## Passage fourni
= = = = =

Il existe donc un défi majeur diagnostique, visant non seulement à réduire le parcours de soins des patients souffrant de ce qu’on appelle communément une « odyssée diagnostique », avec retard à la prise en charge; mais aussi à améliorer le diagnostic génétique, de sorte à proposer des informations personnalisées sur le pronostic et le traitement, ainsi qu’un conseil génétique. Le diagnostic repose traditionnellement sur une biopsie tissulaire invasive pour analyses biochimiques et histochimiques, manquant néanmoins de sensibilité. Le séquençage d'une liste prédéfinie de gènes connus pour provoquer un trouble spécifique (panels multigéniques) et le séquençage des régions codant pour les protéines (exons) de tous les gènes (séquençage de l'exome) ont montré leur efficacité diagnostique. Cependant, le diagnostic génétique n'est pas réalisable dans environ 40 % des cas, y compris dans des cohortes sélectionnées, d'où la nécessité de nouvelles approches. Le séquençage du génome entier est une technologie de séquençage de nouvelle génération utilisée pour séquencer le génome entier d'un individu. Il a l'avantage supplémentaire de pouvoir diagnostiquer des mutations pathogènes affectant l'ADN mitochondrial et le génome nucléaire.

= = = = =

## Enregistrements fournis
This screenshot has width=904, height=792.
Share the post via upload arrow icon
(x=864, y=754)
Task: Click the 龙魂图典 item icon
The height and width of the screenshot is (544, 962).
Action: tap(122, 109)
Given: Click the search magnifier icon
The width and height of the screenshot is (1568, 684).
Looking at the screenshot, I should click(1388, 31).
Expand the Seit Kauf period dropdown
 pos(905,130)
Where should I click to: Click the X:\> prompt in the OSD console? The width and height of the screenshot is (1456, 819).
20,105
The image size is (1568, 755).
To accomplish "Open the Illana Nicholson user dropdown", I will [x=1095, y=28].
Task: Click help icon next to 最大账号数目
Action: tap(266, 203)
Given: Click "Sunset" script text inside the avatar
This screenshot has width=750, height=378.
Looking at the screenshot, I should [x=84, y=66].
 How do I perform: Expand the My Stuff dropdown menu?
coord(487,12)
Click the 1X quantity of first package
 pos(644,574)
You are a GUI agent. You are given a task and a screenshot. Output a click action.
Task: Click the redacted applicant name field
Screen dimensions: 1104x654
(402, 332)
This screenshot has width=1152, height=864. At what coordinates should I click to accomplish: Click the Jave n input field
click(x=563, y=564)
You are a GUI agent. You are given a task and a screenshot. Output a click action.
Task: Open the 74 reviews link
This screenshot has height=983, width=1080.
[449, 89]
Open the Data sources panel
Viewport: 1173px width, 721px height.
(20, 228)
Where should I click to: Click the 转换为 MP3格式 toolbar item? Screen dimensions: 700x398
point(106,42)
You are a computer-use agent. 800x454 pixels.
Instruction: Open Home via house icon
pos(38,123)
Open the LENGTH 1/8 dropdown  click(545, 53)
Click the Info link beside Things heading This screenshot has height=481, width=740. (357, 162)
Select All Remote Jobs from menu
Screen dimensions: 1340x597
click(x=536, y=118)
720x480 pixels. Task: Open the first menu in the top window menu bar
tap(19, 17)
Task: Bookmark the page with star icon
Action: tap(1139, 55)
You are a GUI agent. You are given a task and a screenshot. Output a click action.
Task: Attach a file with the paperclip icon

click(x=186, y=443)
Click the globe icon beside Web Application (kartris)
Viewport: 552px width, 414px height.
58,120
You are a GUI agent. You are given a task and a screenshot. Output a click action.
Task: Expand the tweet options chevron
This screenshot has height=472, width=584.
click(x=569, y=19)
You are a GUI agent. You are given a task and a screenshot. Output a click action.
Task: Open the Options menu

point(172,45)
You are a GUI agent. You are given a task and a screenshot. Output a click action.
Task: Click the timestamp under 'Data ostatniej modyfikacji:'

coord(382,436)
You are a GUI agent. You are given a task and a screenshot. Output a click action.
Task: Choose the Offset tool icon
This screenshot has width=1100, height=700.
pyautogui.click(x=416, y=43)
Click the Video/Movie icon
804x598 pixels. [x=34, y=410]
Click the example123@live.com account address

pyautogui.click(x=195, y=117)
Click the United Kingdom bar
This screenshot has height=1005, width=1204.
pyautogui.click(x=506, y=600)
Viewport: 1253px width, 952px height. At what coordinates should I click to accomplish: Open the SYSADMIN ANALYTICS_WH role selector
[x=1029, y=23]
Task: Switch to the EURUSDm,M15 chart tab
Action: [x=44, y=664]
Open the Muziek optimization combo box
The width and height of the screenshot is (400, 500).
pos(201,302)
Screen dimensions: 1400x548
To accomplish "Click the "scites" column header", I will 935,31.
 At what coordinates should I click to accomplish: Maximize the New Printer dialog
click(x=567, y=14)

= = = = =

## Consigne A
Résumez en deux phrases le passage sur le diagnostic génétique.
## Consigne B
D'après le passage sur le diagnostic génétique, dans quelle proportion des cas environ ce diagnostic n'est-il pas réalisable ?
## Consigne C
Poursuivez le passage sur le diagnostic génétique à la suite de sa dernière phrase.

## Production attendue A
Le diagnostic repose traditionnellement sur une biopsie tissulaire invasive qui manque de sensibilité, et bien que les panels multigéniques et le séquençage de l'exome aient montré leur efficacité, le diagnostic génétique n'est pas réalisable dans environ 40 % des cas. De nouvelles approches sont donc nécessaires ; le séquençage du génome entier, technologie de nouvelle génération, a l'avantage supplémentaire de pouvoir diagnostiquer des mutations pathogènes affectant l'ADN mitochondrial et le génome nucléaire.

## Production attendue B
Dans environ 40 % des cas.

## Production attendue C
 
L'objectif d’une récente étude de cohorte nationale menée par des scientifiques de l’Université de Cambridge et publiée dans le British Medical Journal (BMJ) était de déterminer si le séquençage du génome entier pouvait être utilisé pour définir la base moléculaire des dysfonctions mitochondriales suspectées. Trois cent quarante-cinq patients suspects de maladie mitochondriale ont été inclus entre 2015 et 2018, recrutés initialement pour le projet britannique 100 000 génomes (projet lancé par le gouvernement britannique visant à séquencer le génome de 100 000 patients suivis par le National Health Service). Les patients inclus avaient bénéficié au préalable de la réalisation de tests génétiques standards pour exclusion des causes génétiques dites communes.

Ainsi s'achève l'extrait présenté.